-- Assigned task --
Each line of the data should be repeated precisely.

_ _ _ _ _

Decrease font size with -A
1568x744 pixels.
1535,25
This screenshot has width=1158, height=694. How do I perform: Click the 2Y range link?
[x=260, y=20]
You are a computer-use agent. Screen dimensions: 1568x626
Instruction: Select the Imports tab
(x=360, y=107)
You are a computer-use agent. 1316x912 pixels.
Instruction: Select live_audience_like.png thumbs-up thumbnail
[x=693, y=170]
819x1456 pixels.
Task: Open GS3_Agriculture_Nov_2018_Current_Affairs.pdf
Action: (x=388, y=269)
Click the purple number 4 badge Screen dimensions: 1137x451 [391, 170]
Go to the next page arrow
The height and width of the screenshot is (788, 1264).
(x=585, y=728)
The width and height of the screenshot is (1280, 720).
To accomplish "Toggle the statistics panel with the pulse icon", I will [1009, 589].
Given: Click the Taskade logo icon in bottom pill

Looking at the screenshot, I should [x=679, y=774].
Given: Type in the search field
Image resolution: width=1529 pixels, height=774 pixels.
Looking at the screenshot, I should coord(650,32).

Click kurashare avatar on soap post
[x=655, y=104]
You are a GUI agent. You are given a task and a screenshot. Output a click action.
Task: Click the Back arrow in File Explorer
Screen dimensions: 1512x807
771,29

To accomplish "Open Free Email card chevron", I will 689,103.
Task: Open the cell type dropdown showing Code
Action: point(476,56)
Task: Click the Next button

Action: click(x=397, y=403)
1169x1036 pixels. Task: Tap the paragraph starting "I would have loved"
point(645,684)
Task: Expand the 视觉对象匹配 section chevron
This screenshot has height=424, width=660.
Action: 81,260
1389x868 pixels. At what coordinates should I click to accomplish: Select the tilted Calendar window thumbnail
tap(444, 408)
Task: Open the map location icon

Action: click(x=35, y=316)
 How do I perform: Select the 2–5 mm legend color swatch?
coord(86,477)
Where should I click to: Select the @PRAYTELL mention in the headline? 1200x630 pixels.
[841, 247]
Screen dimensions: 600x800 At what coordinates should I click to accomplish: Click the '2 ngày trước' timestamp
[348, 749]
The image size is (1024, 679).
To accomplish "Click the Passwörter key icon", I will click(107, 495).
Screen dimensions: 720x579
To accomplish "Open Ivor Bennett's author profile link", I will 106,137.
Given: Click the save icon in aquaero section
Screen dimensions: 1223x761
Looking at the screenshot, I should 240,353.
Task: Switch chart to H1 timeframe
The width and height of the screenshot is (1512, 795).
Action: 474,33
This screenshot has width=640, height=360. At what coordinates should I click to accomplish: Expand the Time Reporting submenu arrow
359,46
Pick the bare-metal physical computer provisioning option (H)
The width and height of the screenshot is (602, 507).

_ _ _ _ _

-- Response below --
Decrease font size with -A
1568x744 pixels.
1535,25
This screenshot has width=1158, height=694. How do I perform: Click the 2Y range link?
[x=260, y=20]
You are a computer-use agent. Screen dimensions: 1568x626
Instruction: Select the Imports tab
(x=360, y=107)
You are a computer-use agent. 1316x912 pixels.
Instruction: Select live_audience_like.png thumbs-up thumbnail
[x=693, y=170]
819x1456 pixels.
Task: Open GS3_Agriculture_Nov_2018_Current_Affairs.pdf
Action: (x=388, y=269)
Click the purple number 4 badge Screen dimensions: 1137x451 [391, 170]
Go to the next page arrow
The height and width of the screenshot is (788, 1264).
(x=585, y=728)
The width and height of the screenshot is (1280, 720).
To accomplish "Toggle the statistics panel with the pulse icon", I will [1009, 589].
Given: Click the Taskade logo icon in bottom pill

Looking at the screenshot, I should [x=679, y=774].
Given: Type in the search field
Image resolution: width=1529 pixels, height=774 pixels.
Looking at the screenshot, I should coord(650,32).

Click kurashare avatar on soap post
[x=655, y=104]
You are a GUI agent. You are given a task and a screenshot. Output a click action.
Task: Click the Back arrow in File Explorer
Screen dimensions: 1512x807
771,29

To accomplish "Open Free Email card chevron", I will 689,103.
Task: Open the cell type dropdown showing Code
Action: point(476,56)
Task: Click the Next button

Action: click(x=397, y=403)
1169x1036 pixels. Task: Tap the paragraph starting "I would have loved"
point(645,684)
Task: Expand the 视觉对象匹配 section chevron
This screenshot has height=424, width=660.
Action: 81,260
1389x868 pixels. At what coordinates should I click to accomplish: Select the tilted Calendar window thumbnail
tap(444, 408)
Task: Open the map location icon

Action: click(x=35, y=316)
 How do I perform: Select the 2–5 mm legend color swatch?
coord(86,477)
Where should I click to: Select the @PRAYTELL mention in the headline? 1200x630 pixels.
[841, 247]
Screen dimensions: 600x800 At what coordinates should I click to accomplish: Click the '2 ngày trước' timestamp
[348, 749]
The image size is (1024, 679).
To accomplish "Click the Passwörter key icon", I will click(107, 495).
Screen dimensions: 720x579
To accomplish "Open Ivor Bennett's author profile link", I will 106,137.
Given: Click the save icon in aquaero section
Screen dimensions: 1223x761
Looking at the screenshot, I should 240,353.
Task: Switch chart to H1 timeframe
The width and height of the screenshot is (1512, 795).
Action: 474,33
This screenshot has width=640, height=360. At what coordinates should I click to accomplish: Expand the Time Reporting submenu arrow
359,46
Pick the bare-metal physical computer provisioning option (H)
The width and height of the screenshot is (602, 507).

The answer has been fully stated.